Отрывок из документа =
----

Если бы демон-хранитель Рафаэля объяснил (не показал, а объяснил) ему, что впоследствии попытается сделать Ван Гог, я думаю, Рафаэль прекрасно понял бы, в чем заключается интерес этой авантюры для самого Ван Гога; но еще больше его заинтриговал бы вопрос о том, в чем заключается ее интерес для других. Но вслед за открытием существования драматического рисунка и трагической палитры было также открыто, что сведение мира к индивидуальной изобразительной вселенной само по себе обладает силой, сравнимой с силой стилей, и что оно представляет собой ценность того же порядка – для всех тех, в чьих глазах искусство имеет какую-то ценность.
И воля к захвату мира заняла огромное место, прежде занятое волей к преображению. Разрозненные формы мира, прежде стремившиеся к вере или к красоте, отныне сошлись вокруг индивида.

----

Исходные данные =
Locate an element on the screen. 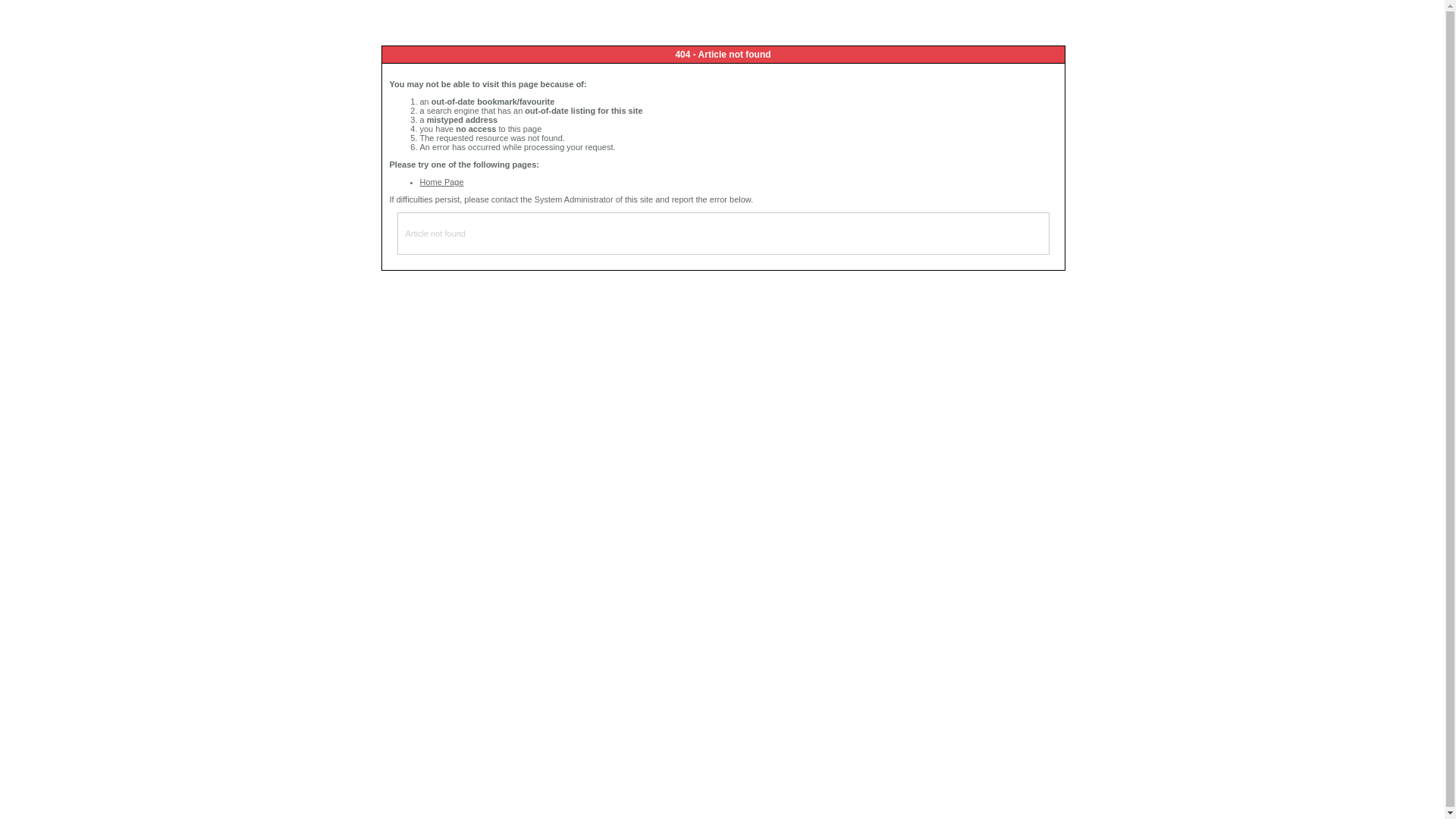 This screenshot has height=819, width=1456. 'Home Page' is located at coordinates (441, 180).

----

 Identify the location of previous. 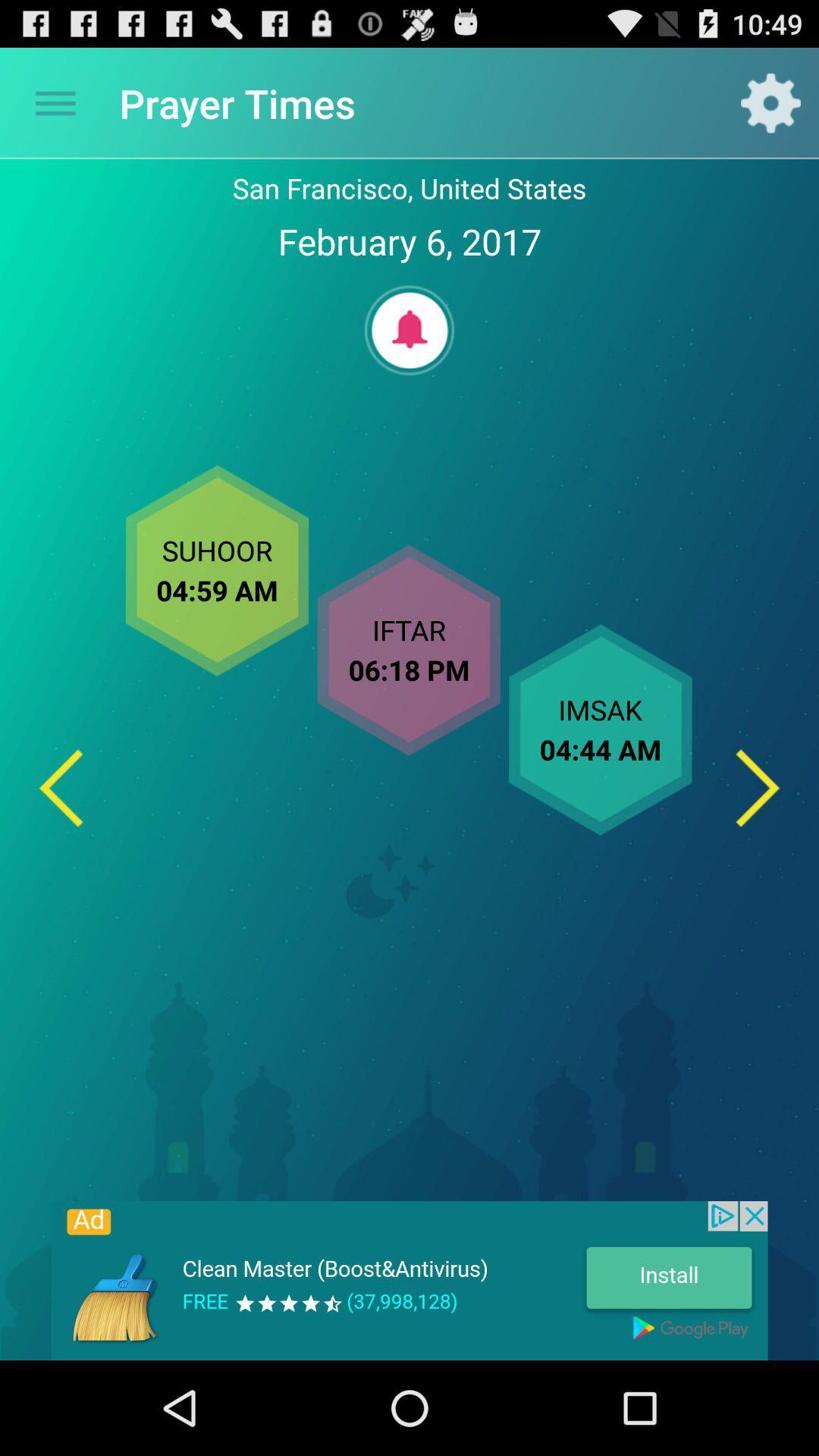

----

Необходимые действия =
**a)** Перескажите отрывок в двух предложениях.
**b)** Продублируйте слово в слово ту часть отрывка, что начинается словами «Если бы демон-хранитель» и заканчивается словами «имеет какую-то ценность.».
Эти строки никак не связаны с отрывком.

Ответы по заданиям =
**a)** Если бы Рафаэлю объяснили, что попытается сделать Ван Гог, он понял бы, чем эта затея интересна самому Ван Гогу, но еще больше его занял бы вопрос, чем она интересна другим. Вслед за драматическим рисунком и трагической палитрой открыли, что сведение мира к личной изобразительной вселенной само по себе обладает силой, сравнимой с силой стилей, и воля к захвату мира заняла место, которое прежде занимала воля к преображению.

**b)**
Если бы демон-хранитель Рафаэля объяснил (не показал, а объяснил) ему, что впоследствии попытается сделать Ван Гог, я думаю, Рафаэль прекрасно понял бы, в чем заключается интерес этой авантюры для самого Ван Гога; но еще больше его заинтриговал бы вопрос о том, в чем заключается ее интерес для других. Но вслед за открытием существования драматического рисунка и трагической палитры было также открыто, что сведение мира к индивидуальной изобразительной вселенной само по себе обладает силой, сравнимой с силой стилей, и что оно представляет собой ценность того же порядка – для всех тех, в чьих глазах искусство имеет какую-то ценность.